ファイアウォールでのステートフルインスペクションの使い方

ファイアウォール保護は、現在の接続の追跡にステートフルインスペクションを使います。ステートフルインスペクションは、送信元と送信先の IP アドレス、ポート、アプリケーション、およびその他の接続情報を追跡します。クライアントは、ファイアウォールルールを検査する前に、接続情報に基づいてトラフィックフローを決定します。
たとえば、ファイアウォールルールでコンピュータが Web サーバーに接続することが許可されている場合、ファイアウォールは接続情報をログに記録します。サーバーが応答すると、ファイアウォールは、Web サーバーからコンピュータに応答が送信されるものと判断します。ルールベースを検査することなく、接続を開始したコンピュータに Web サーバーのトラフィックが送信されることを許可します。ファイアウォールが接続をログに記録する前に、ルールが最初のアウトバウンドトラフィックを許可する必要があります。

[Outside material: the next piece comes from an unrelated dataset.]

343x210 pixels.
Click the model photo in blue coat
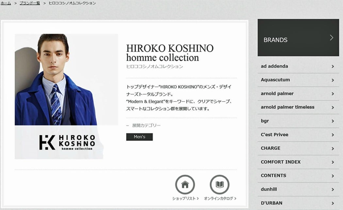pos(66,80)
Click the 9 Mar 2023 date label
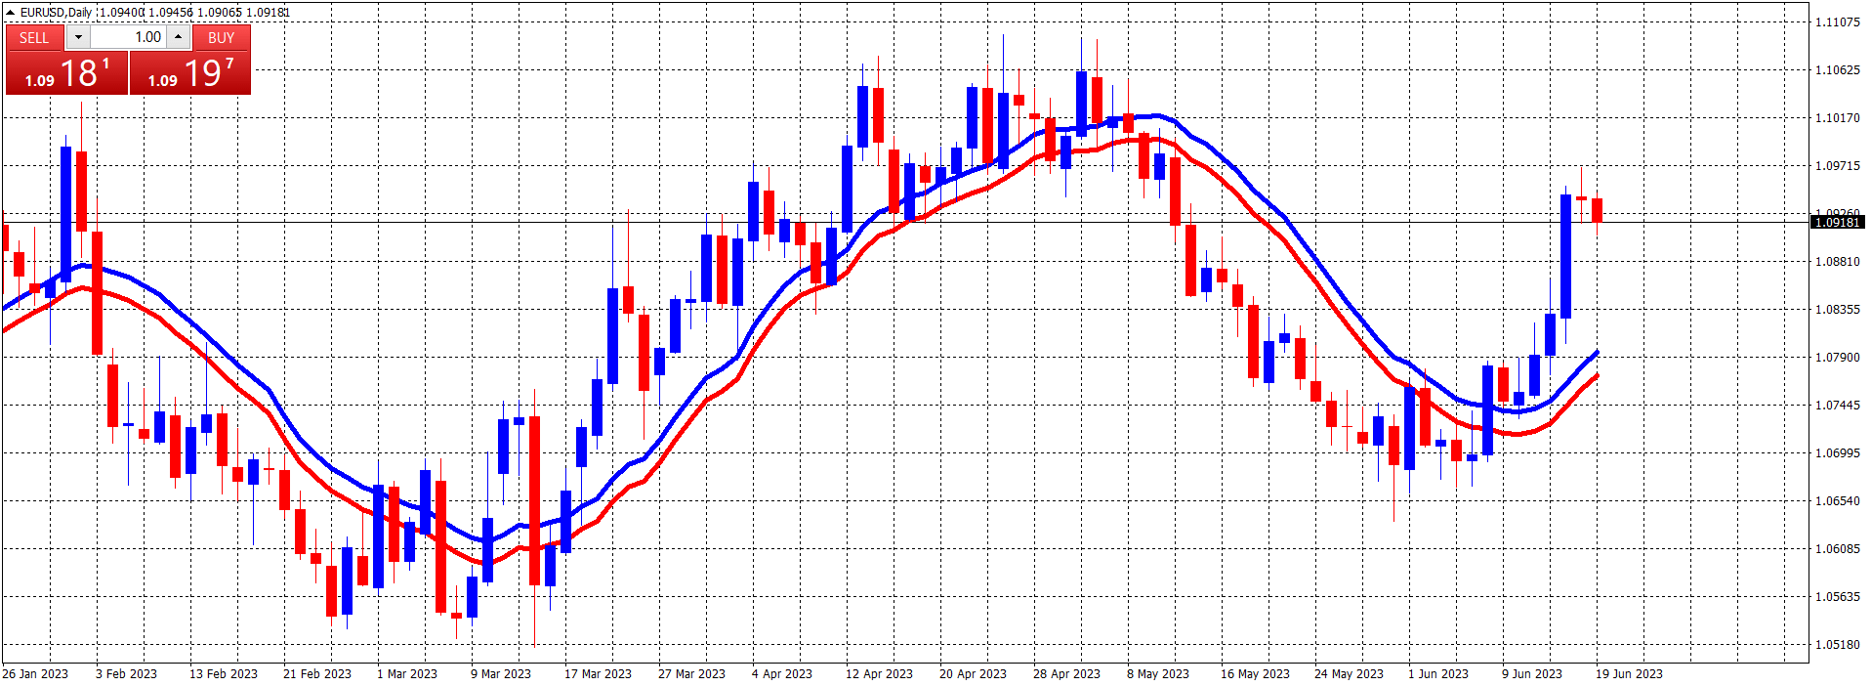Image resolution: width=1871 pixels, height=686 pixels. coord(501,674)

ステートフルインスペクションにより、新しいルールを作成する必要性がなくなります。1 方向で開始されるトラフィックについては、両方向のトラフィックを許可するルールを作成する必要はありません。一方向に開始されるクライアントのトラフィックには、Telnet(ポート 23)、HTTP(ポート 80)、HTTPS(ポート 443)があります。クライアントコンピュータは、このアウトバウンドトラフィックを開始します。これらのプロトコルに対してアウトバウンドトラフィックを許可するルールを作成します。ステートフルインスペクションは、自動的にアウトバウンドトラフィックに応答するリターントラフィックを可能にします。ファイアウォールは事実上ステートフルであるため、特定のパケットの性質ではなく、接続を開始するルールを作成すれば済みます。許可した接続に属するすべてのパケットはそれと同じ接続の一部として暗黙に許可されます。
ステートフルインスペクションは TCP トラフィックを方向付けるすべてのルールをサポートします。
ステートフルインスペクションは、ICMP トラフィックをフィルタ処理するルールをサポートしません。ICMP トラフィックの場合は、両方向のトラフィックを許可するルールを作成する必要があります。たとえば、クライアントが ping コマンドを使い応答を受信するには、両方向の ICMP トラフィックを許可するルールを作成する必要があります。
接続情報を保守する状態テーブルは定期的に消去されることがあります。たとえば、ファイアウォールポリシーの更新を処理するときや Symantec Endpoint Protection サービスを再起動するときに消去されます。